**Records for this exercise**.

::::::::

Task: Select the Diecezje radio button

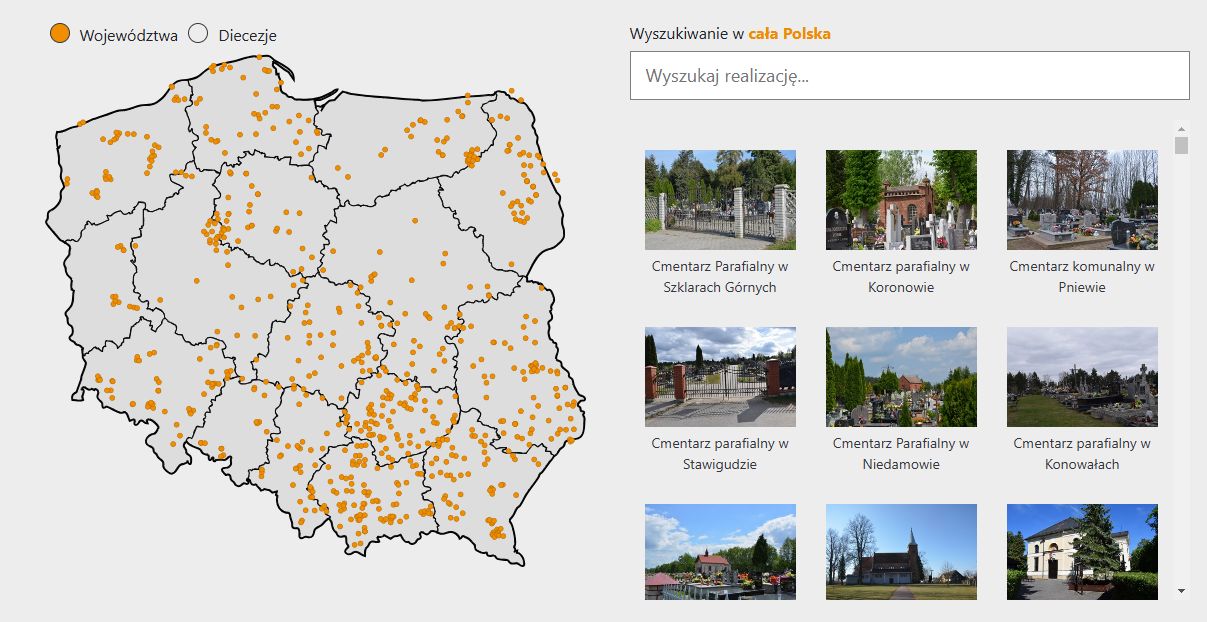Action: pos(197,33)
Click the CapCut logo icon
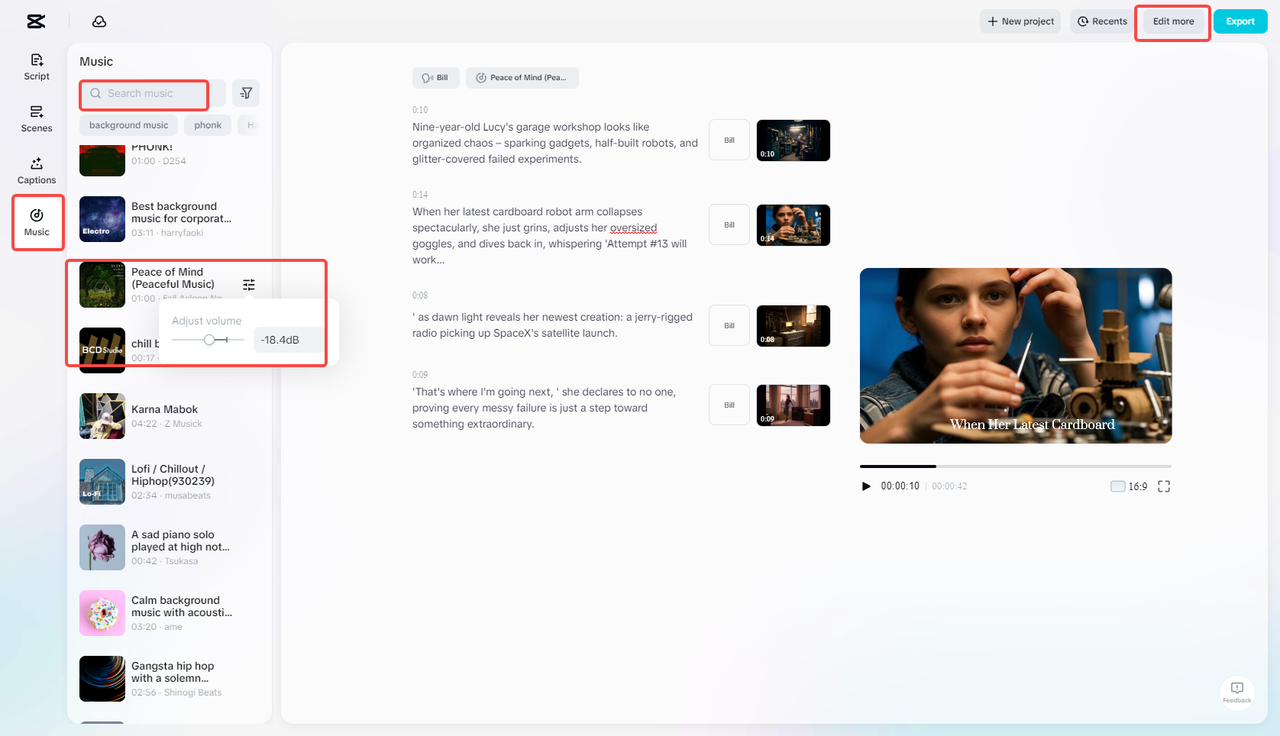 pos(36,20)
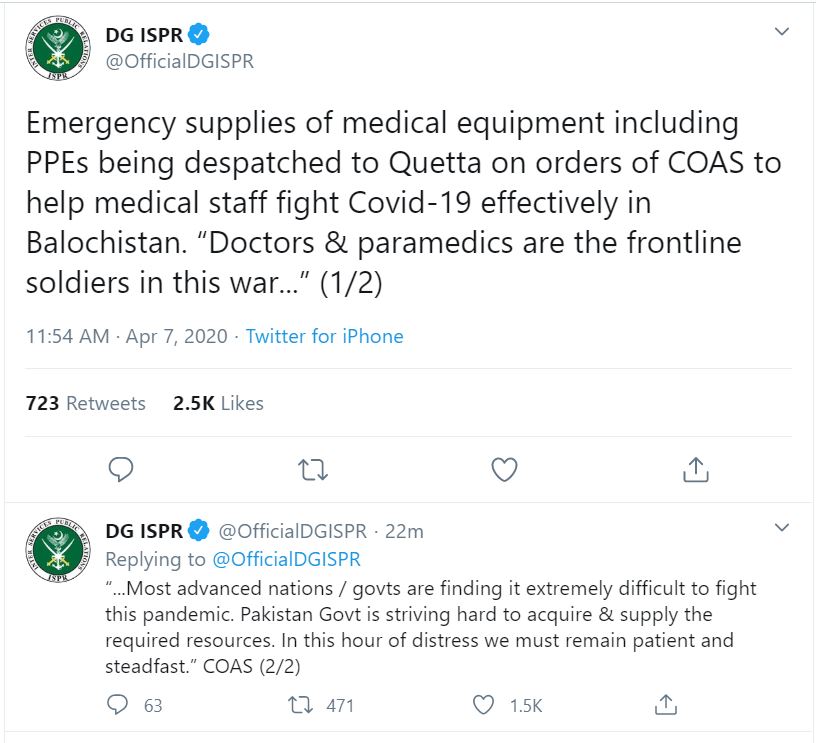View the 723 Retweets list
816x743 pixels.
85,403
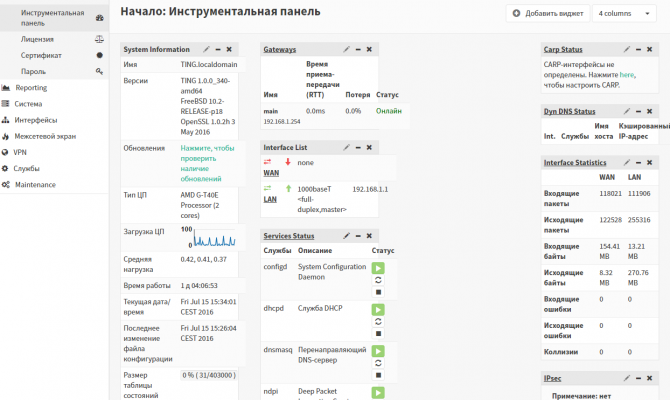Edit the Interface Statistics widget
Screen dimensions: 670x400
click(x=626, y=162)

::::::::

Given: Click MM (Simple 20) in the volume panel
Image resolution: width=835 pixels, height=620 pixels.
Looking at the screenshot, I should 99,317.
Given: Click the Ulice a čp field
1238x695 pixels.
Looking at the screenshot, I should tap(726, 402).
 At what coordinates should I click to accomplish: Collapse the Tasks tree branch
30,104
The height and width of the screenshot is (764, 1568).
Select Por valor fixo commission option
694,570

::::::::

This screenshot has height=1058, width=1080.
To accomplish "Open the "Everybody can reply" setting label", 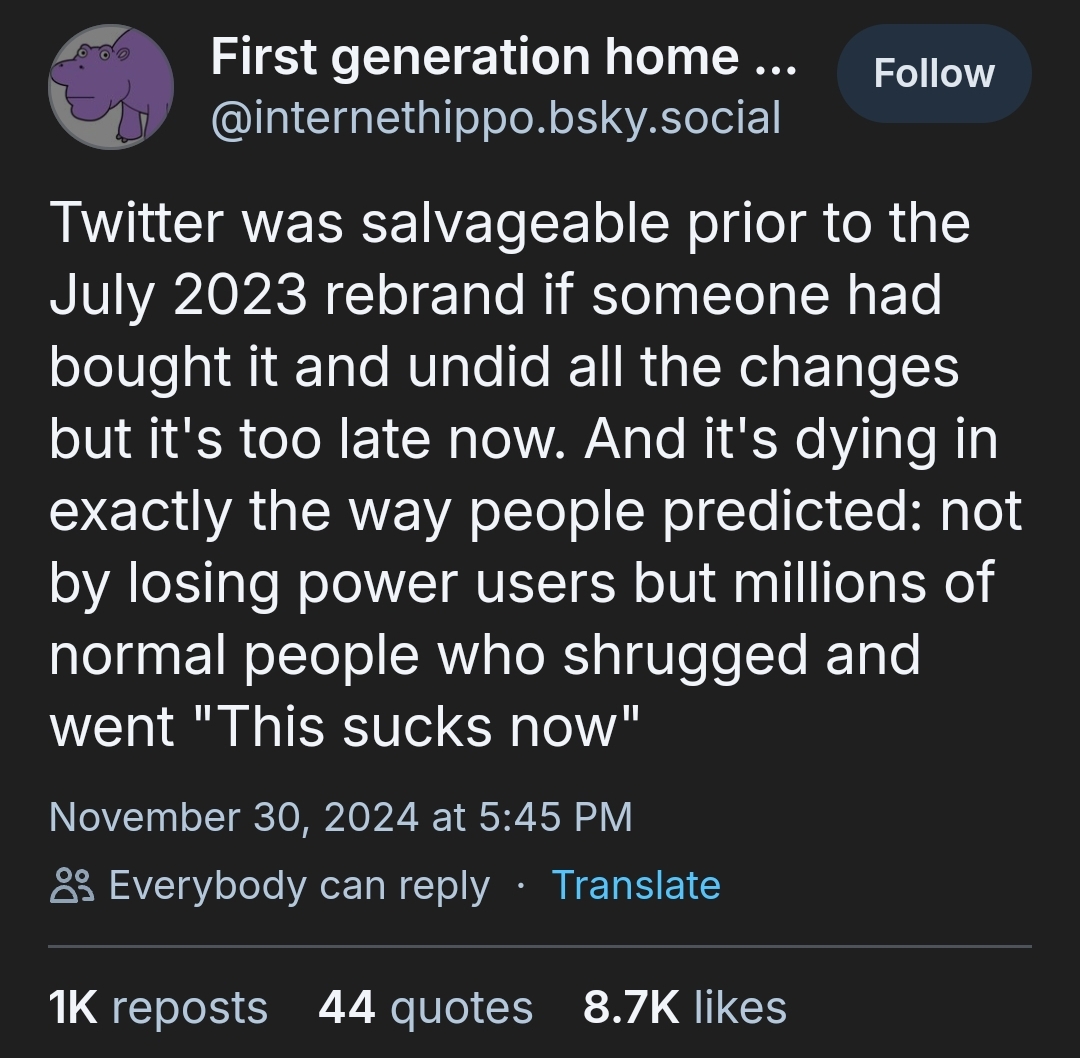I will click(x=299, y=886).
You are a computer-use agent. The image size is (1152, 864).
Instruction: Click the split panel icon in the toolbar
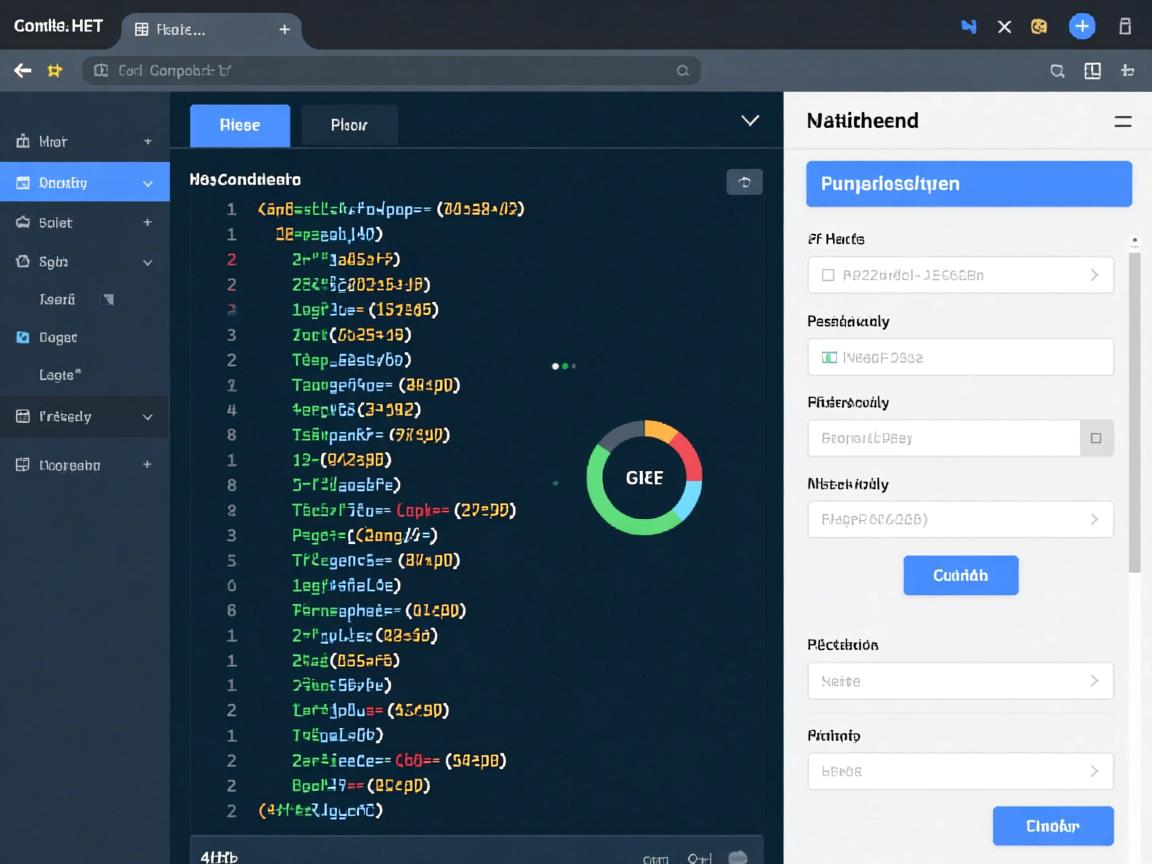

::::::::

**Task goal**. Using the records above, select and copy every line that has the word "Given".

**Response**.
Given: Click MM (Simple 20) in the volume panel
Given: Click the Ulice a čp field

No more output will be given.